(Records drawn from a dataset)
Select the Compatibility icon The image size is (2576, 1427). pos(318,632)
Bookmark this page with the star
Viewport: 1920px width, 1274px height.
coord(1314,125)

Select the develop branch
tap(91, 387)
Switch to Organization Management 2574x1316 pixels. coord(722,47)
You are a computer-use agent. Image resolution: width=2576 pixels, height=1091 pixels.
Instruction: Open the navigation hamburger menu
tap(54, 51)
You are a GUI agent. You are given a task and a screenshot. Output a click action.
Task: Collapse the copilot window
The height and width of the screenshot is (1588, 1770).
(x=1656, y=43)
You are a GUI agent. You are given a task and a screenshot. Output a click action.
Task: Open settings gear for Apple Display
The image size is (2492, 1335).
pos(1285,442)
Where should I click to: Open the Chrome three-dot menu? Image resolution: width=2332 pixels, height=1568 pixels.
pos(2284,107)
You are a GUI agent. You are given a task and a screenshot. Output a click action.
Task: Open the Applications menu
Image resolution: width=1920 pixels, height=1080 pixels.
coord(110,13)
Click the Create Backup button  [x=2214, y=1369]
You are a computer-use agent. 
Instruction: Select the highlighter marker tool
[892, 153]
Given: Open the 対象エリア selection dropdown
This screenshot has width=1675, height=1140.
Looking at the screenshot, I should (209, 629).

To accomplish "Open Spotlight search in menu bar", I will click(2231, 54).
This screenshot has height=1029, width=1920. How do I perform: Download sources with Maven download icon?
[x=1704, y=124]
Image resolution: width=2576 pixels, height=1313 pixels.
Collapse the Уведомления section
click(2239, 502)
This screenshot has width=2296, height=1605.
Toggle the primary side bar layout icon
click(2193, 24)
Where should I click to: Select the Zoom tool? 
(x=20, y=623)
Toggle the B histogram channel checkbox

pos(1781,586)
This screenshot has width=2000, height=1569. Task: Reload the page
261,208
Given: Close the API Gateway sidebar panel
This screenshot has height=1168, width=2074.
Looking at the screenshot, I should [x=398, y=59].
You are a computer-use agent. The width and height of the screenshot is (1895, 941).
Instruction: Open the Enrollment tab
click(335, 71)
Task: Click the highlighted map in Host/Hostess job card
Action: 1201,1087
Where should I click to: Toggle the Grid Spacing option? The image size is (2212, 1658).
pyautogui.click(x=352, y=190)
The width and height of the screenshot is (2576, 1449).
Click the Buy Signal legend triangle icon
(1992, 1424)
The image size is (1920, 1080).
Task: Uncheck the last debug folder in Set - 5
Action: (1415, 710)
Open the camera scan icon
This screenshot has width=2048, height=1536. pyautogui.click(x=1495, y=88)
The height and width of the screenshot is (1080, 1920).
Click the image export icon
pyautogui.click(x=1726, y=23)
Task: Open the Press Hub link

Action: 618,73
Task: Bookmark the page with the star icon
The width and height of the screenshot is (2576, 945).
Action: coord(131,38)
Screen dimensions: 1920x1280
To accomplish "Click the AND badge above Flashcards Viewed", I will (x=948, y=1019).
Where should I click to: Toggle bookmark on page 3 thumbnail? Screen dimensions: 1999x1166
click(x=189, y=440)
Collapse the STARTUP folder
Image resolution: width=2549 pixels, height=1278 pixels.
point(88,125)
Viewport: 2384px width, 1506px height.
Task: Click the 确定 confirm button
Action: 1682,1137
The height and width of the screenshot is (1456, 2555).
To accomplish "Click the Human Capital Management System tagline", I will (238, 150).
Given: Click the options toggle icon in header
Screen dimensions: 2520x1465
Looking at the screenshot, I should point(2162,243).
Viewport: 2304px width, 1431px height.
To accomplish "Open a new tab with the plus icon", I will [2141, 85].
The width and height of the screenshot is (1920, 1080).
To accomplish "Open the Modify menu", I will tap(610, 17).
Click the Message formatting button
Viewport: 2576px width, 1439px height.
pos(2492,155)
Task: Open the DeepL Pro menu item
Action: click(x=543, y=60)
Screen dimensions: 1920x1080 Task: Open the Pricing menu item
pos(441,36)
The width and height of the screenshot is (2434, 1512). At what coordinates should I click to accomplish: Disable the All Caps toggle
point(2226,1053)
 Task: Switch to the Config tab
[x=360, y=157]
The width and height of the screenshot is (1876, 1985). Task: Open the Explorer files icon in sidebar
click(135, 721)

● **WHAT YOU HAVE TO DO**: Your task is to restate every record word for word.

● **THE ANSWER**:
Select the Compatibility icon The image size is (2576, 1427). pos(318,632)
Bookmark this page with the star
Viewport: 1920px width, 1274px height.
coord(1314,125)

Select the develop branch
tap(91, 387)
Switch to Organization Management 2574x1316 pixels. coord(722,47)
You are a computer-use agent. Image resolution: width=2576 pixels, height=1091 pixels.
Instruction: Open the navigation hamburger menu
tap(54, 51)
You are a GUI agent. You are given a task and a screenshot. Output a click action.
Task: Collapse the copilot window
The height and width of the screenshot is (1588, 1770).
(x=1656, y=43)
You are a GUI agent. You are given a task and a screenshot. Output a click action.
Task: Open settings gear for Apple Display
The image size is (2492, 1335).
pos(1285,442)
Where should I click to: Open the Chrome three-dot menu? Image resolution: width=2332 pixels, height=1568 pixels.
pos(2284,107)
You are a GUI agent. You are given a task and a screenshot. Output a click action.
Task: Open the Applications menu
Image resolution: width=1920 pixels, height=1080 pixels.
coord(110,13)
Click the Create Backup button  [x=2214, y=1369]
You are a computer-use agent. 
Instruction: Select the highlighter marker tool
[892, 153]
Given: Open the 対象エリア selection dropdown
This screenshot has width=1675, height=1140.
Looking at the screenshot, I should (209, 629).

To accomplish "Open Spotlight search in menu bar", I will click(2231, 54).
This screenshot has height=1029, width=1920. How do I perform: Download sources with Maven download icon?
[x=1704, y=124]
Image resolution: width=2576 pixels, height=1313 pixels.
Collapse the Уведомления section
click(2239, 502)
This screenshot has width=2296, height=1605.
Toggle the primary side bar layout icon
click(2193, 24)
Where should I click to: Select the Zoom tool? 
(x=20, y=623)
Toggle the B histogram channel checkbox

pos(1781,586)
This screenshot has width=2000, height=1569. Task: Reload the page
261,208
Given: Close the API Gateway sidebar panel
This screenshot has height=1168, width=2074.
Looking at the screenshot, I should [x=398, y=59].
You are a computer-use agent. The width and height of the screenshot is (1895, 941).
Instruction: Open the Enrollment tab
click(335, 71)
Task: Click the highlighted map in Host/Hostess job card
Action: 1201,1087
Where should I click to: Toggle the Grid Spacing option? The image size is (2212, 1658).
pyautogui.click(x=352, y=190)
The width and height of the screenshot is (2576, 1449).
Click the Buy Signal legend triangle icon
(1992, 1424)
The image size is (1920, 1080).
Task: Uncheck the last debug folder in Set - 5
Action: (1415, 710)
Open the camera scan icon
This screenshot has width=2048, height=1536. pyautogui.click(x=1495, y=88)
The height and width of the screenshot is (1080, 1920).
Click the image export icon
pyautogui.click(x=1726, y=23)
Task: Open the Press Hub link

Action: 618,73
Task: Bookmark the page with the star icon
The width and height of the screenshot is (2576, 945).
Action: coord(131,38)
Screen dimensions: 1920x1280
To accomplish "Click the AND badge above Flashcards Viewed", I will (x=948, y=1019).
Where should I click to: Toggle bookmark on page 3 thumbnail? Screen dimensions: 1999x1166
click(x=189, y=440)
Collapse the STARTUP folder
Image resolution: width=2549 pixels, height=1278 pixels.
point(88,125)
Viewport: 2384px width, 1506px height.
Task: Click the 确定 confirm button
Action: 1682,1137
The height and width of the screenshot is (1456, 2555).
To accomplish "Click the Human Capital Management System tagline", I will (238, 150).
Given: Click the options toggle icon in header
Screen dimensions: 2520x1465
Looking at the screenshot, I should point(2162,243).
Viewport: 2304px width, 1431px height.
To accomplish "Open a new tab with the plus icon", I will [2141, 85].
The width and height of the screenshot is (1920, 1080).
To accomplish "Open the Modify menu", I will tap(610, 17).
Click the Message formatting button
Viewport: 2576px width, 1439px height.
pos(2492,155)
Task: Open the DeepL Pro menu item
Action: click(x=543, y=60)
Screen dimensions: 1920x1080 Task: Open the Pricing menu item
pos(441,36)
The width and height of the screenshot is (2434, 1512). At what coordinates should I click to accomplish: Disable the All Caps toggle
point(2226,1053)
 Task: Switch to the Config tab
[x=360, y=157]
The width and height of the screenshot is (1876, 1985). Task: Open the Explorer files icon in sidebar
click(135, 721)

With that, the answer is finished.